“Mama, mama, mama, mama, mama!” The pitifully trilled words tripped over themselves tumbling down stairs and pulled me away from writing before a full sentence had a chance to click from the keyboard. These days, Mama is tops on the Little Friend list of favorite summer things. Big Friend is okay for bubble baths, tummy raspberries, and chasing balls around the nursery, but when it comes to Goodnight Moon, a rocking chair, and lights out, only one person will do: Mama. Not a bad gig, most days.

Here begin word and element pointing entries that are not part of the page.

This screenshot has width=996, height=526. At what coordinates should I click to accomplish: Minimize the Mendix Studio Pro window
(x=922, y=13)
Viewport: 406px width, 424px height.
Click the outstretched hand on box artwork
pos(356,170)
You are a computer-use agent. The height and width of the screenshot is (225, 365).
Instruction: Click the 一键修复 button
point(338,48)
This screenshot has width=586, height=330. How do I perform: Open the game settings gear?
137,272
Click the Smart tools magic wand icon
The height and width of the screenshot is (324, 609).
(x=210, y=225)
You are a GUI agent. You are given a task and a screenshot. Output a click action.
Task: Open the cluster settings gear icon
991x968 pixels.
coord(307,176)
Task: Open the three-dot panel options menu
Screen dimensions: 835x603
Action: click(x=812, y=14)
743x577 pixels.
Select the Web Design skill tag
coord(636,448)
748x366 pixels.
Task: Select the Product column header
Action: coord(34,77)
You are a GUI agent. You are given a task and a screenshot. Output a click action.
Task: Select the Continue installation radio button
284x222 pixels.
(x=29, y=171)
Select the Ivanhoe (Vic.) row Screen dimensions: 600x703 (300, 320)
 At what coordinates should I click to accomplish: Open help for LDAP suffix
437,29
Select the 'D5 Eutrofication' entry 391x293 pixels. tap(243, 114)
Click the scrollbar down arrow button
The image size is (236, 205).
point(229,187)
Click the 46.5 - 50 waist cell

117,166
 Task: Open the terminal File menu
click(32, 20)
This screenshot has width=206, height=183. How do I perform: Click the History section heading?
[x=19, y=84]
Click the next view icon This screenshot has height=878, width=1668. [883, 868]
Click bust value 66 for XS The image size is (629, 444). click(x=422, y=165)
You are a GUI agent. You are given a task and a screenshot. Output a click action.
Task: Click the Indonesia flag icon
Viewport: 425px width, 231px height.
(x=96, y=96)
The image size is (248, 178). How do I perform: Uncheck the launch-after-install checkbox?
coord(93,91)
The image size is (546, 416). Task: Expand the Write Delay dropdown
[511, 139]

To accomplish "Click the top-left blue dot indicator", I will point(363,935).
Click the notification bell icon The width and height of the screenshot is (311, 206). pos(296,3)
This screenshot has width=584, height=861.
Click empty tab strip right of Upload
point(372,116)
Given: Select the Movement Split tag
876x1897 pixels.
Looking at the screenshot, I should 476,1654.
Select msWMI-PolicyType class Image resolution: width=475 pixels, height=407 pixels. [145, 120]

Today was not most days. I’m running a bit ragged, and for once I can only blame myself. Last night, I actually stayed up reading a book until 12:47 am. What was I thinking? Well, to tell you the truth, I was thinking that I just had to find out what happened to the last human survivors in a blood-thirsty vampire-infested post-apocalyptic world. Is this what happens when English teachers go soft? 18 months ago I was analyzing themes of redemption and mob mentality in The Crucible, and now I’ve set that all aside for a life of motherhood and (cringe) vampires? A fall from grace, to say the least. The summer-reading book that tempted me from my lofty ideals is none other than The Passage by Justin Cronin. Since the book has vaulted to number four on the New York Times Bestseller list, I doubt I am the only bleary-eyed reader still turning pages in the wee hours of night. (Also, in defense of my now questionable Mrs. English status, Cronin’s novel is actually well-written, unlike another recent and unnamed vampire pop fiction series.) All this to say, I’m glad that the “Mamas” have now been silenced by a fluffy white blanket and a dark room.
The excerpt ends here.